■ **What is being asked**:
Print out every entry that follows, exactly as written.

[Source records — start]

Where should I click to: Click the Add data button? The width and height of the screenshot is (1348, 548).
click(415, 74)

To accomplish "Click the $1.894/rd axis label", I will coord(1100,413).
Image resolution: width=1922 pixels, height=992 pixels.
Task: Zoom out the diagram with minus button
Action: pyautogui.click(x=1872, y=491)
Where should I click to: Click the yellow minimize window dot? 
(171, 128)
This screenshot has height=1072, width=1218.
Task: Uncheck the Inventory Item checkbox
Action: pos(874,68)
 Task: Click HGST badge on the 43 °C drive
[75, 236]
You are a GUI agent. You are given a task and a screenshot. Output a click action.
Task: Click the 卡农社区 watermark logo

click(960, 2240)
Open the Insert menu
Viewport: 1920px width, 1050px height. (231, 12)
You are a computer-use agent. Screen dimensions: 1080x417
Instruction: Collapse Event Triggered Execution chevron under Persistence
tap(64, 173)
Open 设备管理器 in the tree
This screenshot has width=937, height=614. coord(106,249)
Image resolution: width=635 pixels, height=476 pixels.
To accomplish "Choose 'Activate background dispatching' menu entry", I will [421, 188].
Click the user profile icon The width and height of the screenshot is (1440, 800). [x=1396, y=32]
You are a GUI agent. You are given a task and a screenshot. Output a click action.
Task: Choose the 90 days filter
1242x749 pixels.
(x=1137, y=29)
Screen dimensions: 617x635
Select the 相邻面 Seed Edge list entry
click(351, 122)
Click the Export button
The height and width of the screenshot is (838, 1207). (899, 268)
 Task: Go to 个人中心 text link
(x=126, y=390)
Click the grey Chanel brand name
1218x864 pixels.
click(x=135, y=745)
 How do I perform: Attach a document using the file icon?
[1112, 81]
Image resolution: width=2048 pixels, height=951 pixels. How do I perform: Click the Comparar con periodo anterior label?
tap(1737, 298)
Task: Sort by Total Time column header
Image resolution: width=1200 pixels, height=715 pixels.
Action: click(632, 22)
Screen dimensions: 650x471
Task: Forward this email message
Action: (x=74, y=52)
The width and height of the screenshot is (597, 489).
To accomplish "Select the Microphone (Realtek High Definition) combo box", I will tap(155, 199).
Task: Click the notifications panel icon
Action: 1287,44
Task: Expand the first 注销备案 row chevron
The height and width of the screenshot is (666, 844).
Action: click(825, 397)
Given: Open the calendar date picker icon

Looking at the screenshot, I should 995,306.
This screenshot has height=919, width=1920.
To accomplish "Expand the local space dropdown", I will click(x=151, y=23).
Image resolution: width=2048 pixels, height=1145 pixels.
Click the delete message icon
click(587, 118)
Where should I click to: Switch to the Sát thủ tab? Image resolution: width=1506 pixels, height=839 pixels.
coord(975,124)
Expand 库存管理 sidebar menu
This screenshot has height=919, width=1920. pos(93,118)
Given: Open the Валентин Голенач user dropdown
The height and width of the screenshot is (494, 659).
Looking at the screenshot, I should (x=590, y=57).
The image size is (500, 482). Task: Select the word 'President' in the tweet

[Source records — finish]

■ **Written answer**:
Where should I click to: Click the Add data button? The width and height of the screenshot is (1348, 548).
click(415, 74)

To accomplish "Click the $1.894/rd axis label", I will coord(1100,413).
Image resolution: width=1922 pixels, height=992 pixels.
Task: Zoom out the diagram with minus button
Action: pyautogui.click(x=1872, y=491)
Where should I click to: Click the yellow minimize window dot? 
(171, 128)
This screenshot has height=1072, width=1218.
Task: Uncheck the Inventory Item checkbox
Action: pos(874,68)
 Task: Click HGST badge on the 43 °C drive
[75, 236]
You are a GUI agent. You are given a task and a screenshot. Output a click action.
Task: Click the 卡农社区 watermark logo

click(960, 2240)
Open the Insert menu
Viewport: 1920px width, 1050px height. (231, 12)
You are a computer-use agent. Screen dimensions: 1080x417
Instruction: Collapse Event Triggered Execution chevron under Persistence
tap(64, 173)
Open 设备管理器 in the tree
This screenshot has width=937, height=614. coord(106,249)
Image resolution: width=635 pixels, height=476 pixels.
To accomplish "Choose 'Activate background dispatching' menu entry", I will [421, 188].
Click the user profile icon The width and height of the screenshot is (1440, 800). [x=1396, y=32]
You are a GUI agent. You are given a task and a screenshot. Output a click action.
Task: Choose the 90 days filter
1242x749 pixels.
(x=1137, y=29)
Screen dimensions: 617x635
Select the 相邻面 Seed Edge list entry
click(351, 122)
Click the Export button
The height and width of the screenshot is (838, 1207). (899, 268)
 Task: Go to 个人中心 text link
(x=126, y=390)
Click the grey Chanel brand name
1218x864 pixels.
click(x=135, y=745)
 How do I perform: Attach a document using the file icon?
[1112, 81]
Image resolution: width=2048 pixels, height=951 pixels. How do I perform: Click the Comparar con periodo anterior label?
tap(1737, 298)
Task: Sort by Total Time column header
Image resolution: width=1200 pixels, height=715 pixels.
Action: click(632, 22)
Screen dimensions: 650x471
Task: Forward this email message
Action: (x=74, y=52)
The width and height of the screenshot is (597, 489).
To accomplish "Select the Microphone (Realtek High Definition) combo box", I will tap(155, 199).
Task: Click the notifications panel icon
Action: 1287,44
Task: Expand the first 注销备案 row chevron
The height and width of the screenshot is (666, 844).
Action: click(825, 397)
Given: Open the calendar date picker icon

Looking at the screenshot, I should 995,306.
This screenshot has height=919, width=1920.
To accomplish "Expand the local space dropdown", I will click(x=151, y=23).
Image resolution: width=2048 pixels, height=1145 pixels.
Click the delete message icon
click(587, 118)
Where should I click to: Switch to the Sát thủ tab? Image resolution: width=1506 pixels, height=839 pixels.
coord(975,124)
Expand 库存管理 sidebar menu
This screenshot has height=919, width=1920. pos(93,118)
Given: Open the Валентин Голенач user dropdown
The height and width of the screenshot is (494, 659).
Looking at the screenshot, I should (x=590, y=57).
The image size is (500, 482). Task: Select the word 'President' in the tweet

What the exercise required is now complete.